**** SUPPLIED TEXT ****
Edith Foster Farwell: Lake Forest's Garden Sage

Edith Foster Farwell’s interest in herbs began with a simple cost-benefit analysis. She and a friend ordered plants from a well-known herb grower in Washington D.C. to sell at a Lake Forest Garden Club show. But it cost more to buy and ship the plants than they made on the sale, which she found ridiculous. Farwell soon began growing herbs herself, and a life-long vocation was born.

She became an authority on growing herbs and using them for medicinal and culinary purposes, sharing her knowledge through lectures and publications. Her own garden on Onwentsia Road contained over 150 varieties of herbs, which she never sprayed with pesticides. By 1952, the Chicago Tribune called her garden “one of the country’s most famous.”

Edith Foster Farwell’s most popular work, Have Fun With Herbs, was published in 1958. “If you grow the herbs and learn to use them,” she wrote, “you will have opened up to yourself a whole new way of life which will be filled with delight and enjoyment.”
**** SOURCE INFORMATION ****
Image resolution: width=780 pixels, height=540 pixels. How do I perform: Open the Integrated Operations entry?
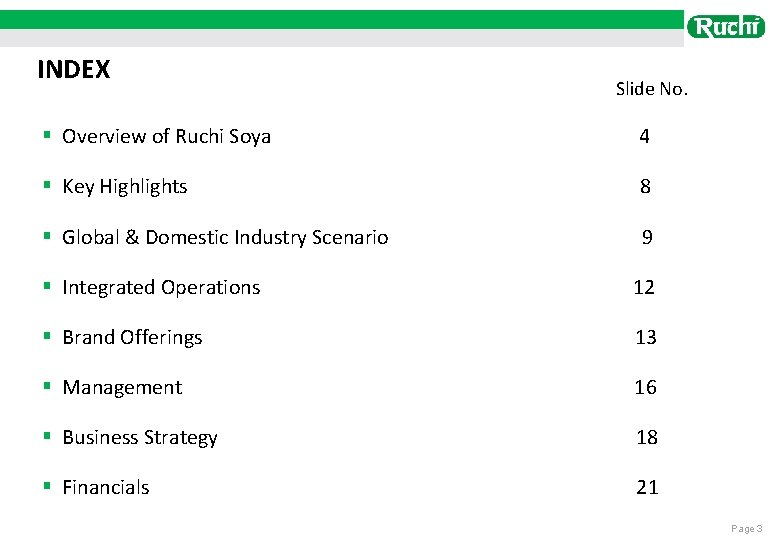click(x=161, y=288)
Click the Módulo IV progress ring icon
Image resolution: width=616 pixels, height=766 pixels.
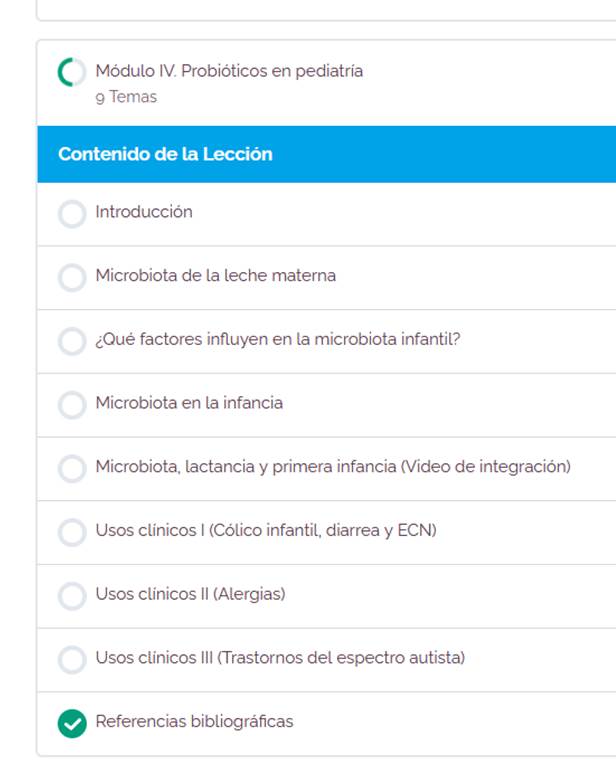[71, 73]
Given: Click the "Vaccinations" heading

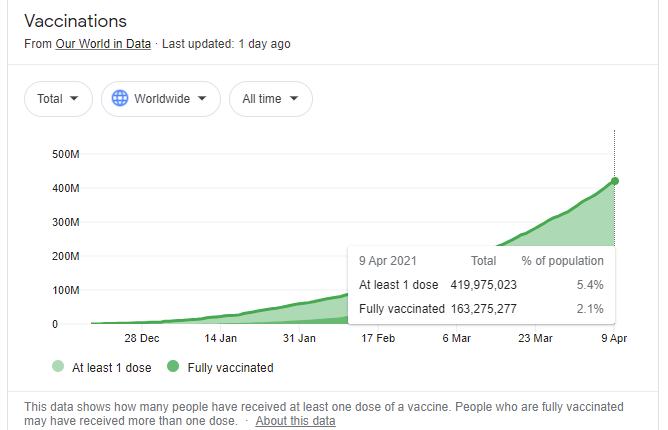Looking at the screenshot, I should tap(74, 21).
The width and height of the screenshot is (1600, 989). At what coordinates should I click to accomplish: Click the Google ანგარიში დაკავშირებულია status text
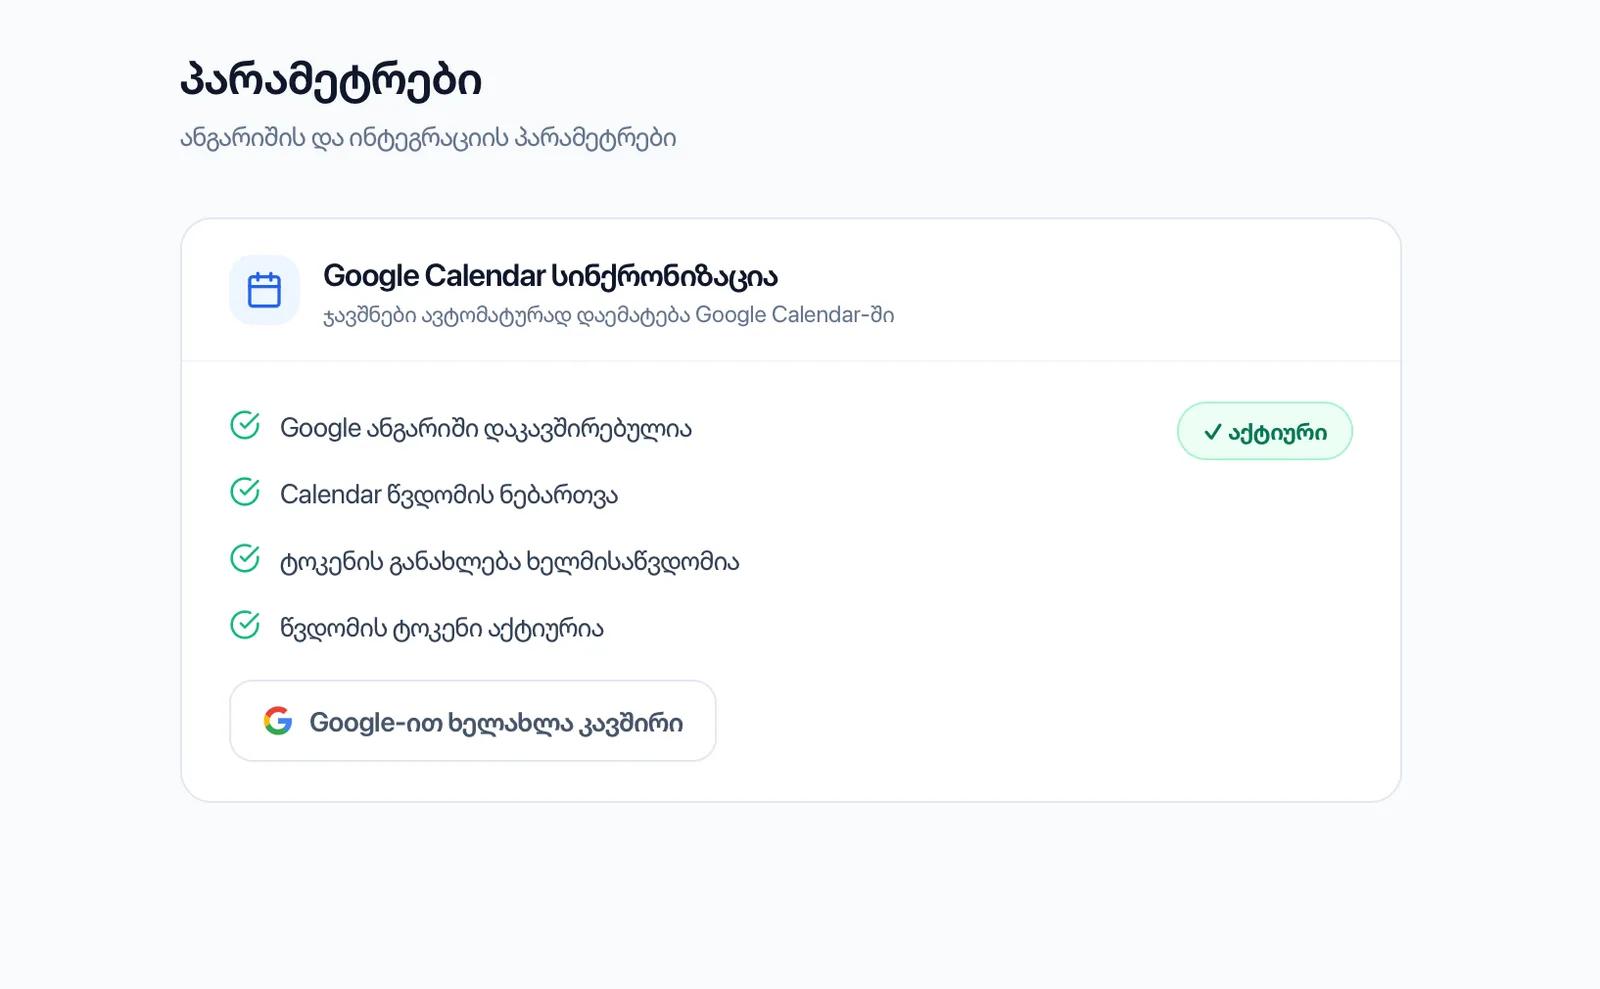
****
**** SOURCE INFORMATION ****
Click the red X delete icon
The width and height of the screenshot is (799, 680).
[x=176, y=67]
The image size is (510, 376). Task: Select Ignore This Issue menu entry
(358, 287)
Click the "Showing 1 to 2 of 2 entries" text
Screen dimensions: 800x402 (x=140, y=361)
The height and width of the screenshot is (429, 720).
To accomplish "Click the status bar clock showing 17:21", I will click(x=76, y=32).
****
**** SOURCE INFORMATION ****
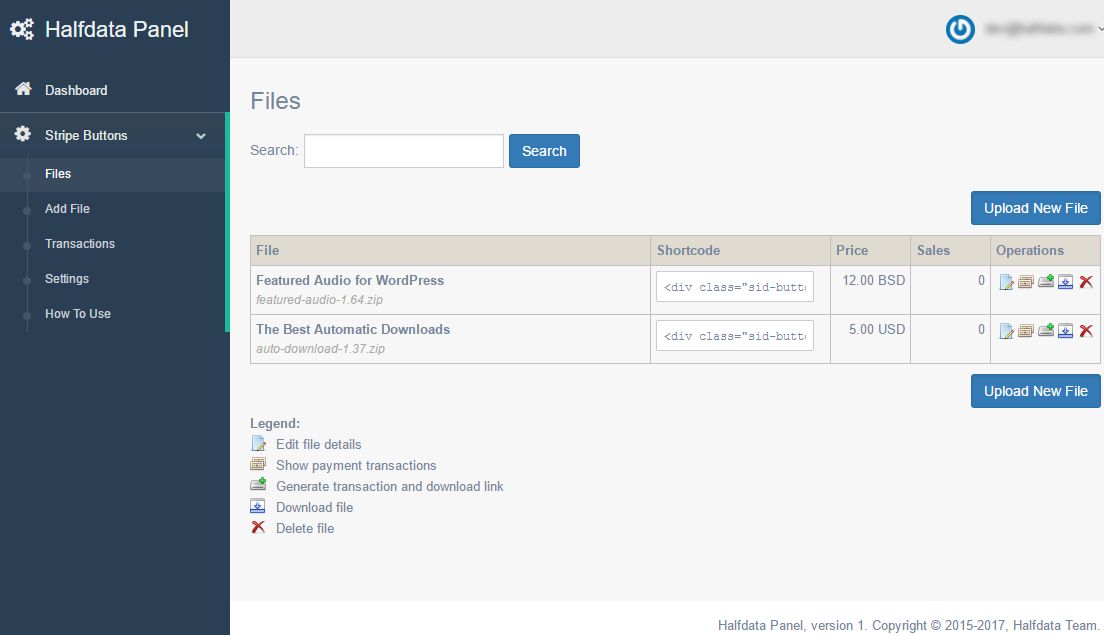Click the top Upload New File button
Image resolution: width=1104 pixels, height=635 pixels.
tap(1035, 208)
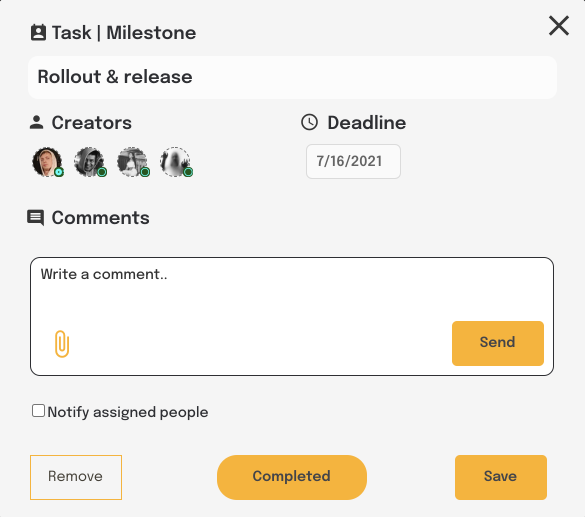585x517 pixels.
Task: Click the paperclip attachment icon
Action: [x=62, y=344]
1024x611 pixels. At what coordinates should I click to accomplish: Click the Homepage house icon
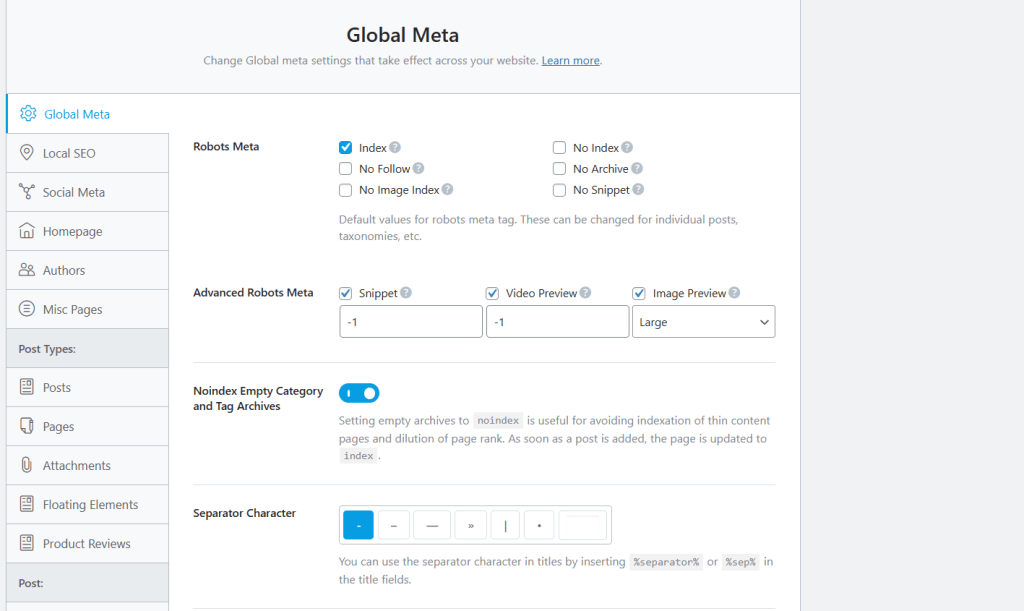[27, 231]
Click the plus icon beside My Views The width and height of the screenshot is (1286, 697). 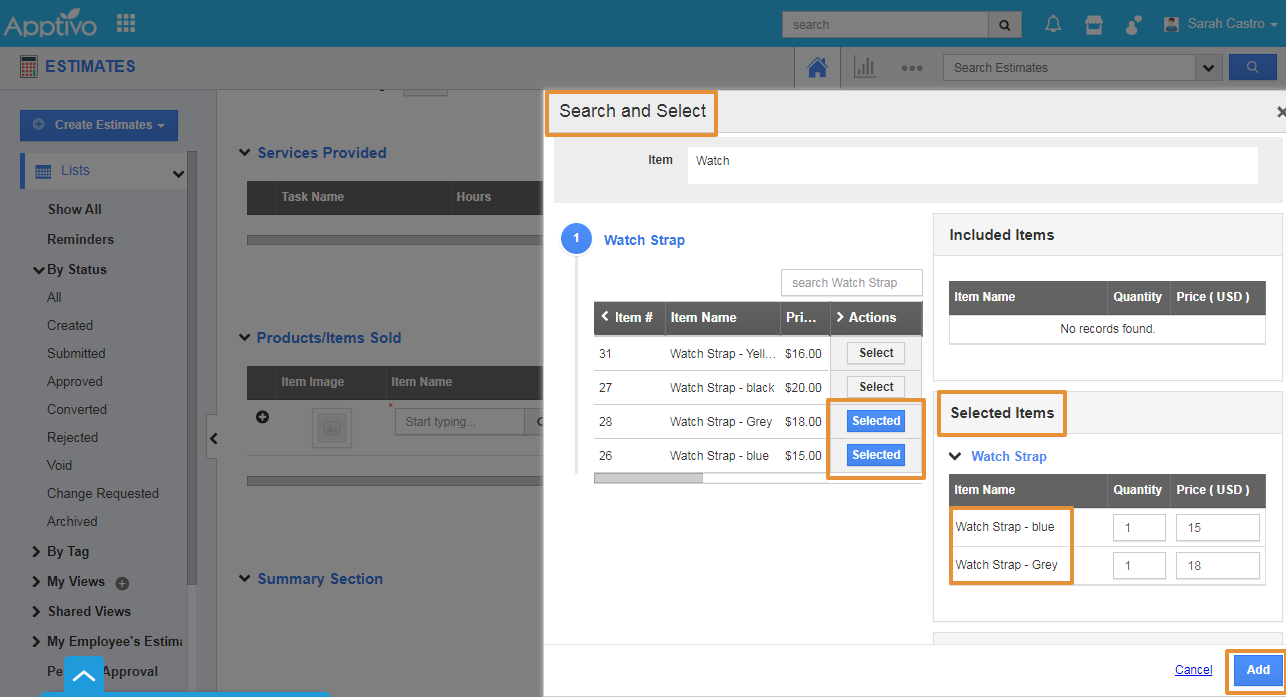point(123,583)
****
**PROBLEM TO SOLVE:** Quote the stretch of the Edith Foster Farwell text from "Edith Foster Farwell’s interest" through "vocation was born." word for word.

**OUTPUT FOR THIS TASK:**
Edith Foster Farwell’s interest in herbs began with a simple cost-benefit analysis. She and a friend ordered plants from a well-known herb grower in Washington D.C. to sell at a Lake Forest Garden Club show. But it cost more to buy and ship the plants than they made on the sale, which she found ridiculous. Farwell soon began growing herbs herself, and a life-long vocation was born.